I have just recently filled up my mini-iPod. I’m figuring out an elegant system — I am all about the elegant system — for swapping songs on and off. It’s frustrating to be out and about and suddenly have the urge to hear a certain song, or a certain version of a certain song, and to know I have that exact song on my computer at home but that it’s not on the little electronic jukebox I’m carrying.
Perhaps it would be easier to buy one of the larger iPods, with 40MB of space … or maybe a second mini, or even a third, and to store different music on each … or maybe I should just dive in and buy 40 iPods and a $1,500 case to carry them in.
The Juke Box was designed by German designer and iPod fanatic Karl Lagerfeld.

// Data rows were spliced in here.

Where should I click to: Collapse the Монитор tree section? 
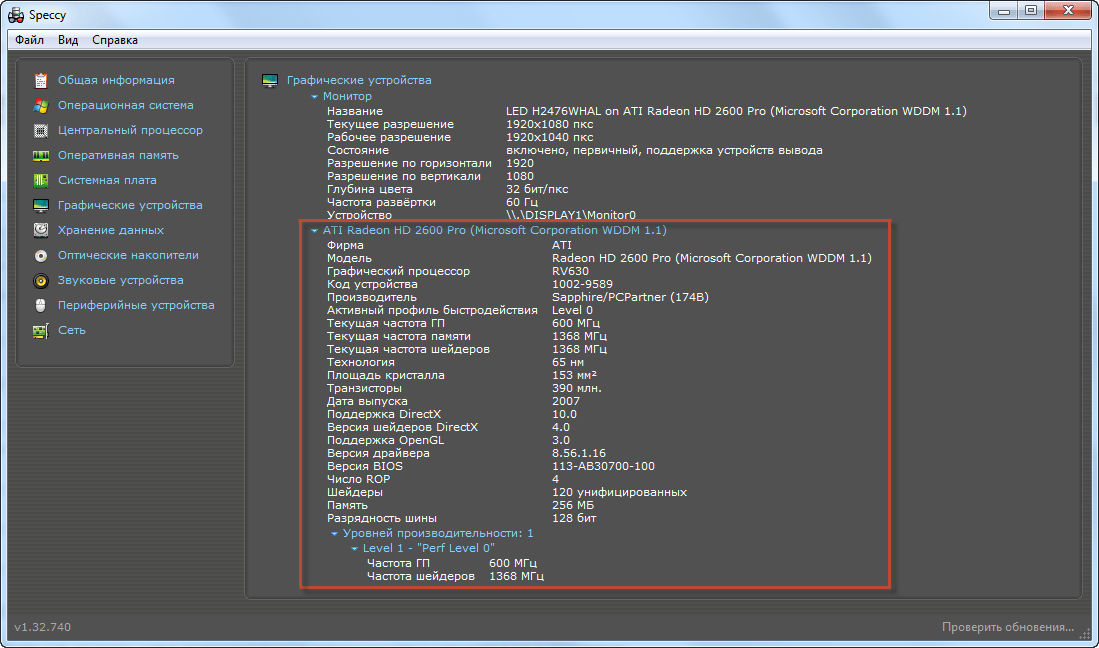[314, 97]
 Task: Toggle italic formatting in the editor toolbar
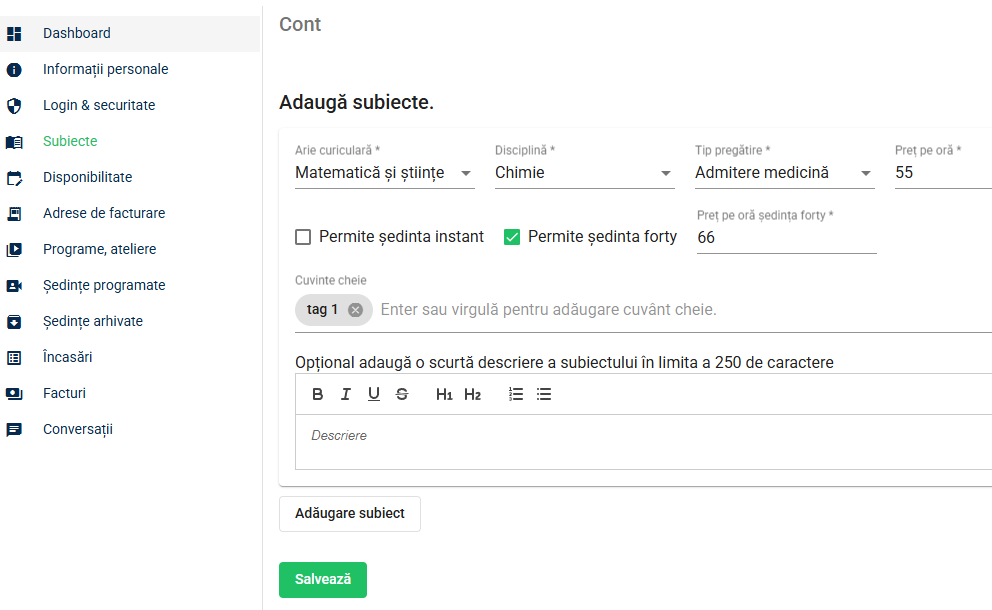[x=345, y=395]
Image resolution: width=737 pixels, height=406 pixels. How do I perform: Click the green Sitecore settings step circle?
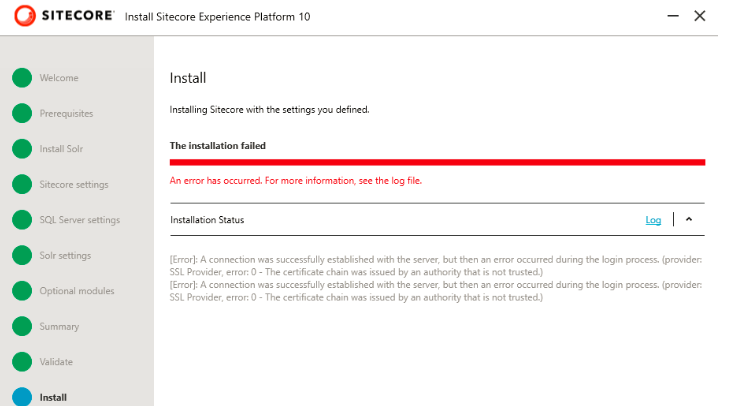pos(22,184)
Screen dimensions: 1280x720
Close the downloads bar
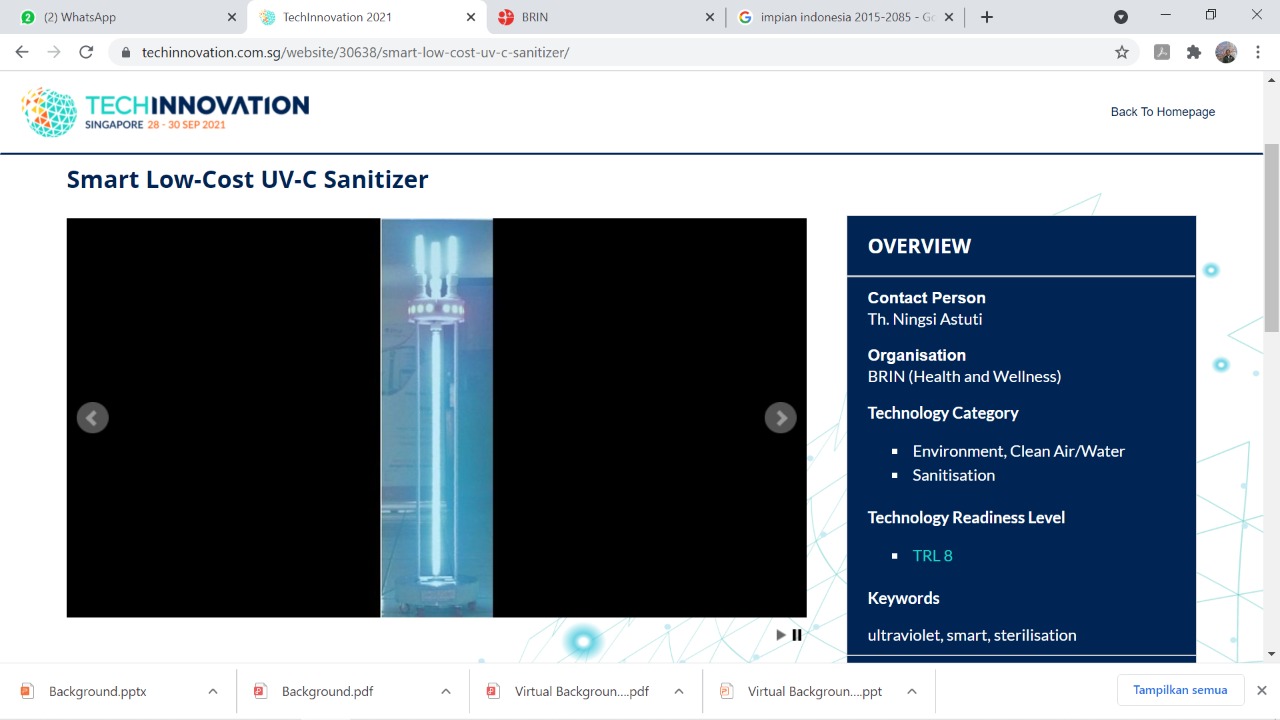(1262, 690)
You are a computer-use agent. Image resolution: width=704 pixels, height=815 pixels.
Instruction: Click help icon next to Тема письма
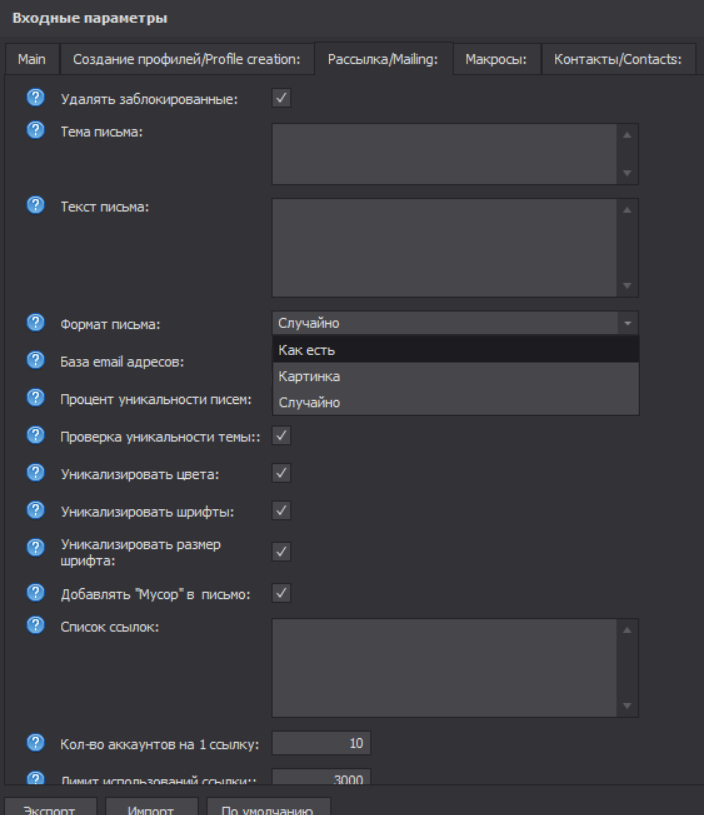[36, 130]
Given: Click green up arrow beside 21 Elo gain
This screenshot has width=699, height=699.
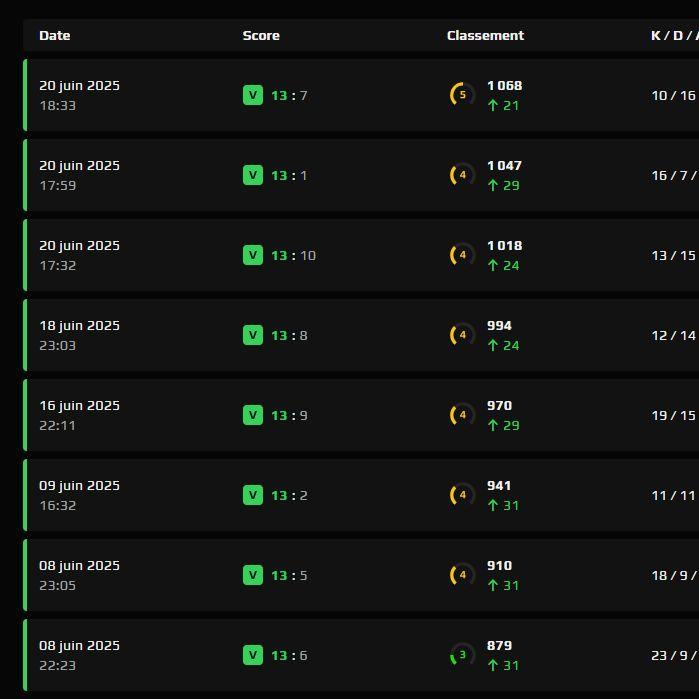Looking at the screenshot, I should tap(493, 106).
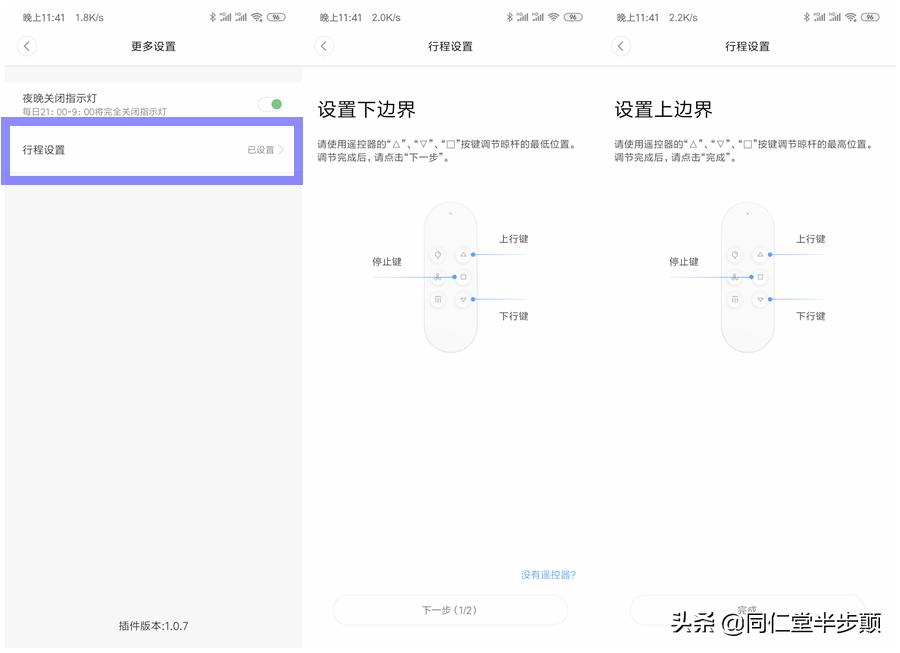Click the location pin button on the remote diagram
The height and width of the screenshot is (653, 900).
pos(438,255)
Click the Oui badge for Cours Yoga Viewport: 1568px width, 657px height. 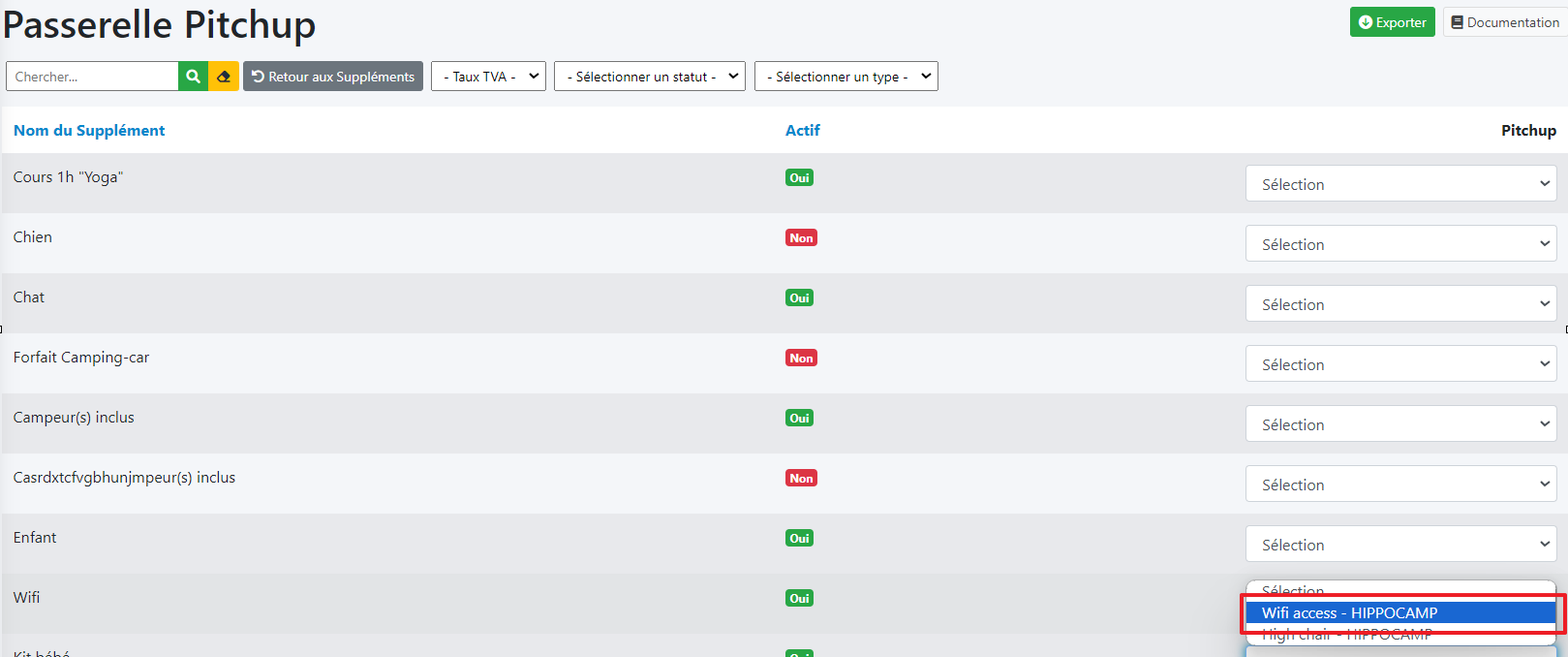[799, 177]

It is based on Lagerfeld’s own iPod carrying case, an antique leather case “monogrammed for some Jazz Age aristocrat,” according to a description by Hamish Bowles, Vogue‘s European editor at large.
Lagerfeld uses the case to stow his multiple iPods — a dozen at last count, which translates into around 120,000 tracks, all of which he seems to know where to find, Bowles reports.
However, since Bowles’ report, Lagerfeld has increased his collection significantly — to 40 iPods. That’s right, he now owns 40 iPods, according to the latest issue of French Elle. Modeling a silver jogging suit, Lagerfeld confesses to owning 40 of the devices. Although at first glance the reader may assume he means a single 40-GB iPod, he meant what he said: He has 40 iPods.
Lagerfeld has converted his collection of 60,000 compact discs to a unique iPod storage system, according to a recent report in Womens Wear Daily. Lagerfeld keeps most of the iPods scattered around his various homes, which, in turn, are scattered around the globe.
“The iPod completely changed the way people approach music,” Lagerfeld told WWD.